Quiz 4 Flashcards
what part of the oligo is labeled
5’ end
what is a “probe” in northern blotting
the 18-25 nt that is complimentary to a sequence on the mRNA in question and gets labeled with a radioactive phosphate. This allows visualization of the mRNA containing the target sequence
why are nuclei removed in northern blotting
to avoid contamination of the pre-mRNA
how is cytoplasmic mRNA isolated
taking advantage of the polyA tail that is only on mRNA and hybridizing it to an oligo(dT) tract on a column.
what is the bulk of cytoplasmic RNA
rRNA and tRNA
what does northern blotting allow you to do
- quantitate transcript levels
- determine whether gene induction is at the transcription level
3 .detect changes in the size of a specific mRNA - detect alternative splicing
why can northern blot give quantitative information about the level of expression
because the amount of probe that will bind is a function of the target molecules
what is the goal of PCR
make large quantities of a specific piece of DNA
where does PCR reaction add nucleotides
at the 3’ OH end
when do you get a copy of desired DNA sequence in PCR
after three reactions
temperature set points in PCR
Denaturing: 95 degrees C
extension (thermoresistant DNA polymerase extends from 3’): 72 degrees C
Annealing: 50-60 degrees C
why do we use PCR
detection of carrier for genetic diseases, single nucleotide polymorphisms (SNPs)
what is the result of SNPs (single nucleotide polymorphisms)
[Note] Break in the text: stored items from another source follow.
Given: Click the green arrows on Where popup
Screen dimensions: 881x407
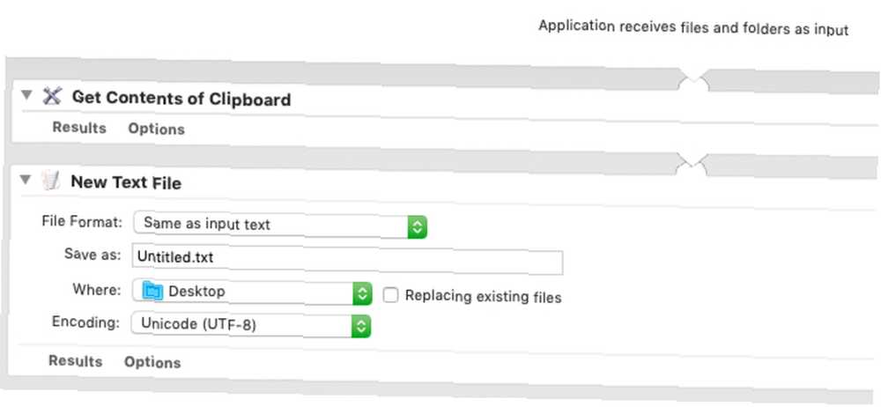Looking at the screenshot, I should click(362, 293).
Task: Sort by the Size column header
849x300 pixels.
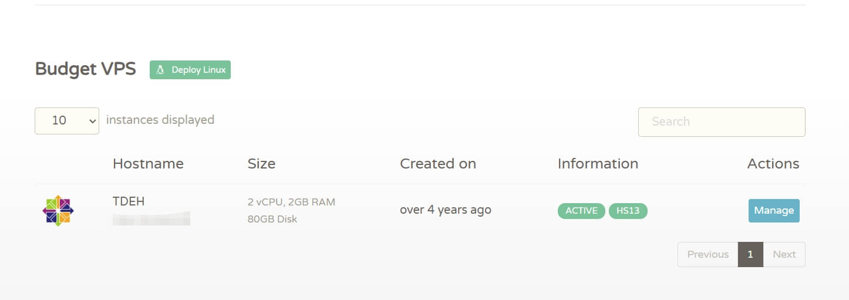Action: (x=261, y=164)
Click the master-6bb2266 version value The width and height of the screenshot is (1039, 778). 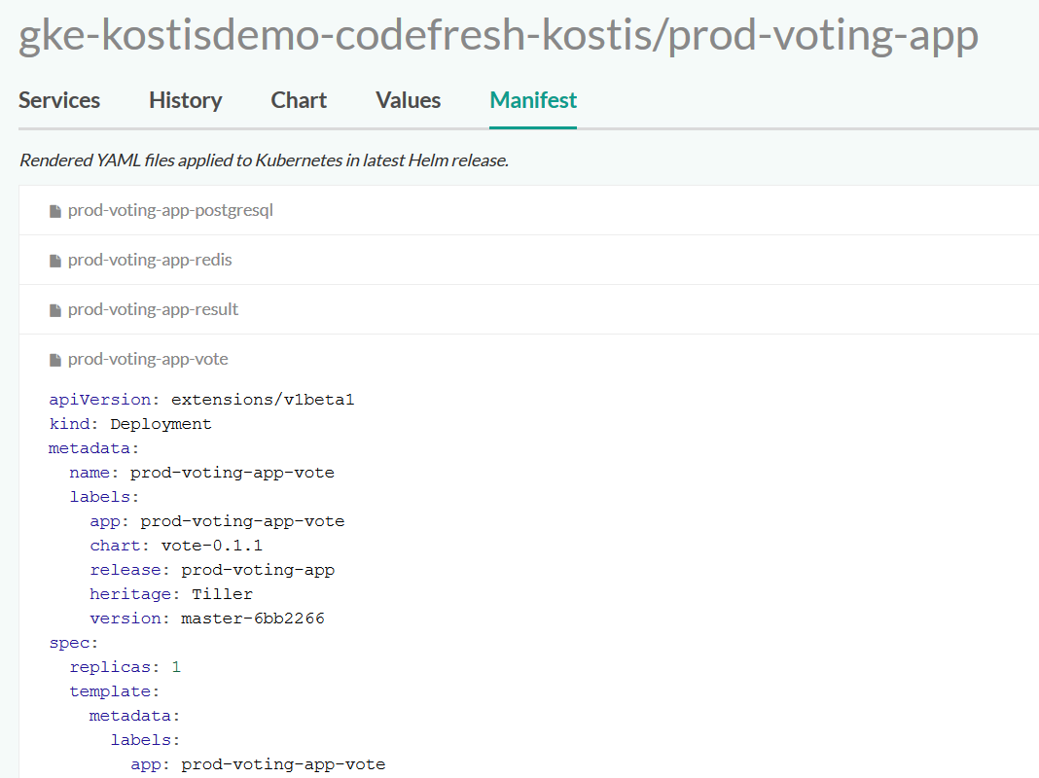coord(252,619)
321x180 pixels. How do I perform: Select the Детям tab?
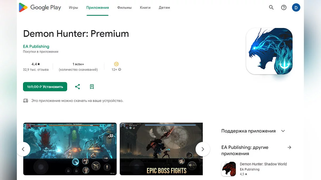164,7
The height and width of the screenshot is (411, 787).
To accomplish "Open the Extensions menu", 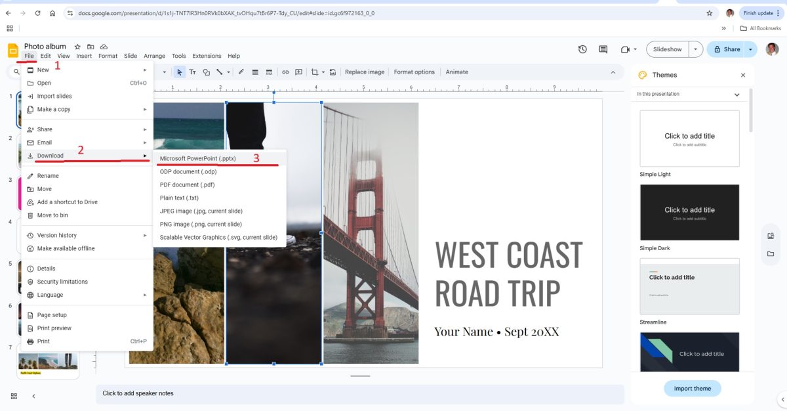I will point(207,56).
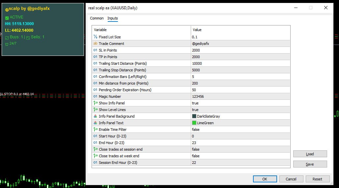Select the Inputs tab
339x188 pixels.
click(x=113, y=19)
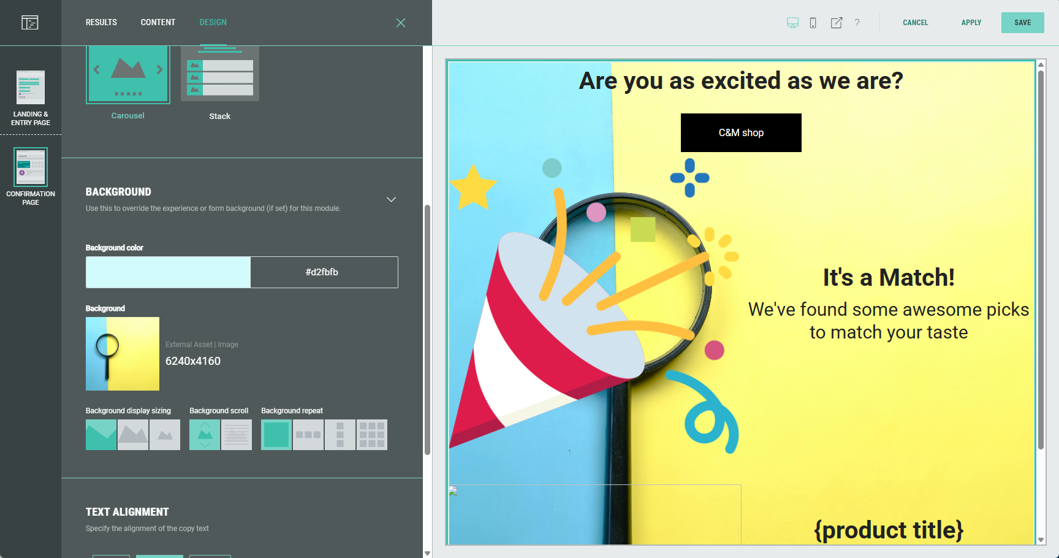
Task: Collapse the Background section chevron
Action: pos(391,200)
can put you at increased risk for disease but usually won’t actually CAUSE a disease in the way that a mutation would
PCR for RNA target method
use reverse transcriptase (RT) to convert mRNA into cDNA copy and this becomes substrate for PCR. Can use this instead of northern blot in some cases
advantage of real time PCR
include reaction dye like SYBR green which fluoresces when it binds double stranded DNA. Originally amount of input DNA is too low to be detected but will fluoresce as it progresses.
origin firing
initiation of DNA replication from a single origin
processivity
once polymerase binds, doesn’t detach for hundreds of thousands of nucleotides
ORC
origin recognition complex - it is what attaches to ori and recruits additional proteins that will recruit replication machinery.
how does DNA synthesis proceed
from a pre-existing primer that provides a 3’ OH where DNA polymerase can add the next nucleotide.
DNA primase
subunit of DNA polymerase alpha - RNA polymerase that lays down the RNA primer which is then extended by DNA polymerase
what is the issue with DNA using an RNA primer
can’t have RNA in the DNA – they need to be replaced and then the DNA needs to be ligated.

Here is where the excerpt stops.